Through a public records request, Oregon Wild found months-long communication between rural county commissioners and the American Forest Resource Council (AFRC), a timber trade association that lobbies for “sustained yield timber harvests” and forest health on public land. The communications show a back-and-forth between Union County Commissioner Paul Anderes and staff at AFRC on letters and county resolutions opposing the RDA.
AFRC’s draft letter opposing the RDA was sent, unchanged, to Senator Wyden in August by the Eastern Oregon Counties Association, signed by 14 rural county commissioners and judges.

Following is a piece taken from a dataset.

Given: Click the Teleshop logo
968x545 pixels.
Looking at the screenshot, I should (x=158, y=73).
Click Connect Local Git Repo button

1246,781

Similarly, a resolution drafted by AFRC opposing the RDA was adopted by Anderes and fellow Union County Commissioners.
“Thank you for your advocacy and partnership,” wrote AFRC CEO, Travis Joseph, to Commissioner Paul Anderes, who also serves as president of the Eastern Oregon Counties Association.

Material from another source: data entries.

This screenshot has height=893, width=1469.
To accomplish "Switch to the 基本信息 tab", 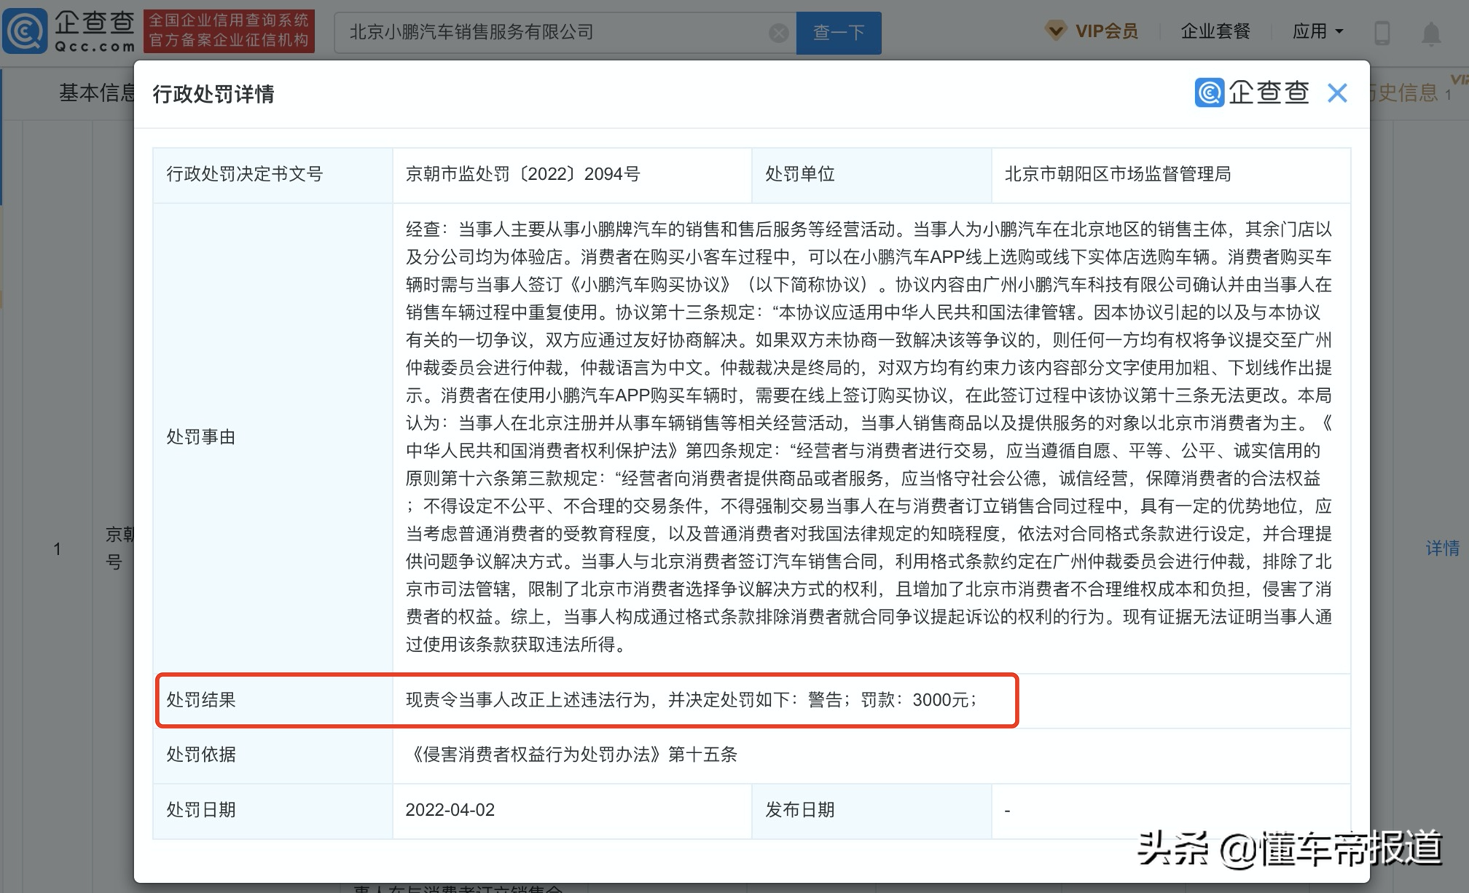I will [95, 93].
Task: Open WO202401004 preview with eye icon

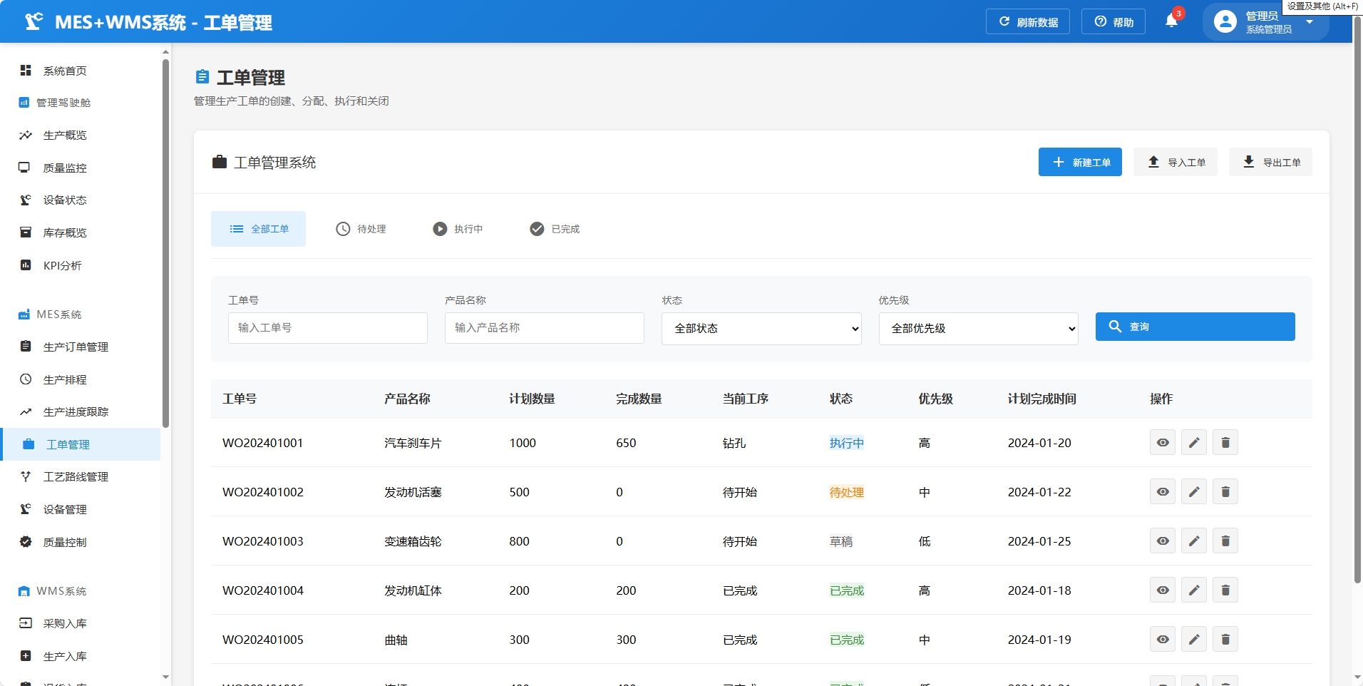Action: point(1163,590)
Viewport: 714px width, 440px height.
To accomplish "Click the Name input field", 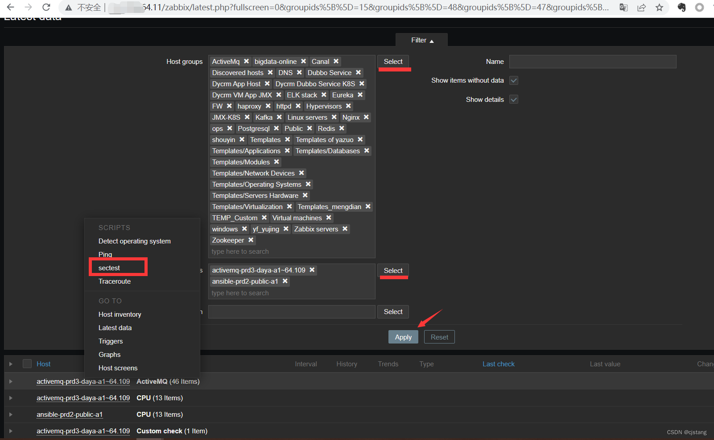I will [592, 61].
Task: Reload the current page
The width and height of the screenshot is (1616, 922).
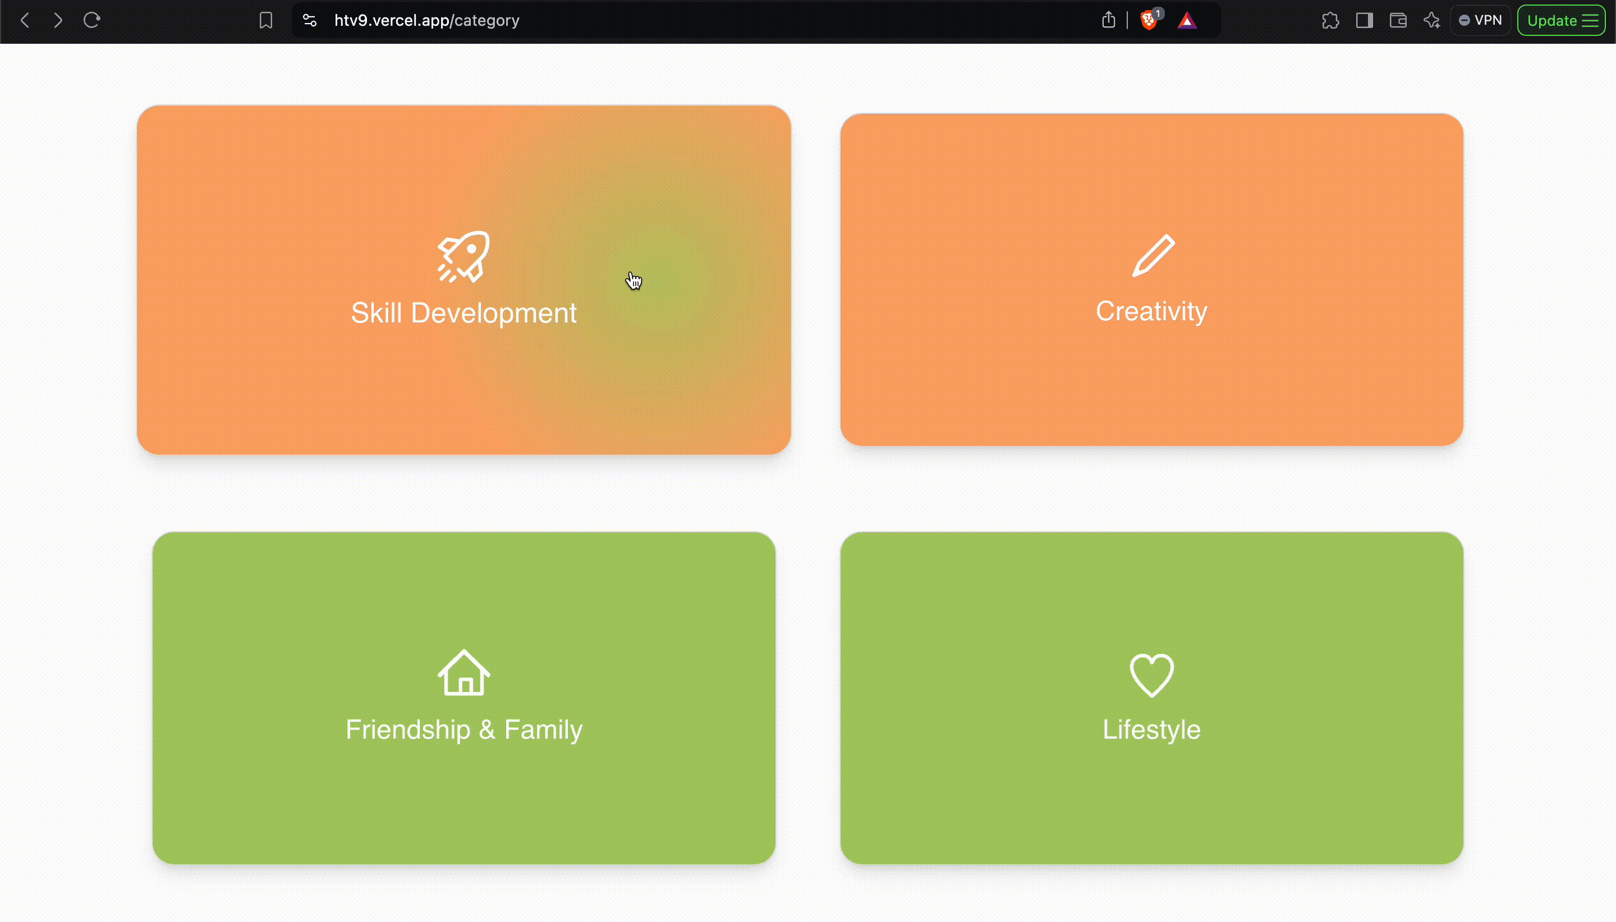Action: coord(92,20)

Commissioner Anderes said he worked with the American Forest Resource Council to oppose RDA because their positions were aligned. “We deal with a variety of groups on different topics,” he said, including legislative offices, the Nature Conservancy, and others. “The AFRC helped us because they have the capacity to do research that we as commissioners don’t have.”
Ongoing Distrust, From the “Timber Wars” to Today
The AFRC talking points and rural county commissioners’ opposition to the River Democracy Act represent a continuing distrust a portion of the Oregon public has about changing forest management policy.
In the 1990s Oregonians were literally at fisticuffs over the logging of the last tracts of old-growth forests. Many in timber-dependent communities marked the “Timber Wars” of the ’90s as the beginning of the end for their rural economies and communities, blaming environmental interests.
Some proponents of the River Democracy Act have a similar distrust of logging interests. “Looking at the track record of the timber industry they are the reason that we don’t have old-growth, the reason our streams are trampled, the reason we don’t have habitat, the reason unions are busted, the reason rural communities are in trouble,” said Klavins.
While Union County Commissioner Anderes is opposed to the RDA, he says he has a lot of faith and experience in the management planning process for federal lands done locally around his county. “I see where the Forest Service has taken individuals’ comments and put them into tweaking the management plan. I find the Forest Service receptive, ” he said.
Similarly, Klavins has experience with the forest planning process and wants to see it extended to more Oregon streams through the passage of the River Democracy Act.
He says the long-range, locally based planning prescribed by the RDA is exactly what is needed to practice “The Oregon Way” and to manage watersheds and public land. “Collaborative forest restoration needs partners on both sides that want to talk. There’s a place where we can start to have conversations about how to manage.”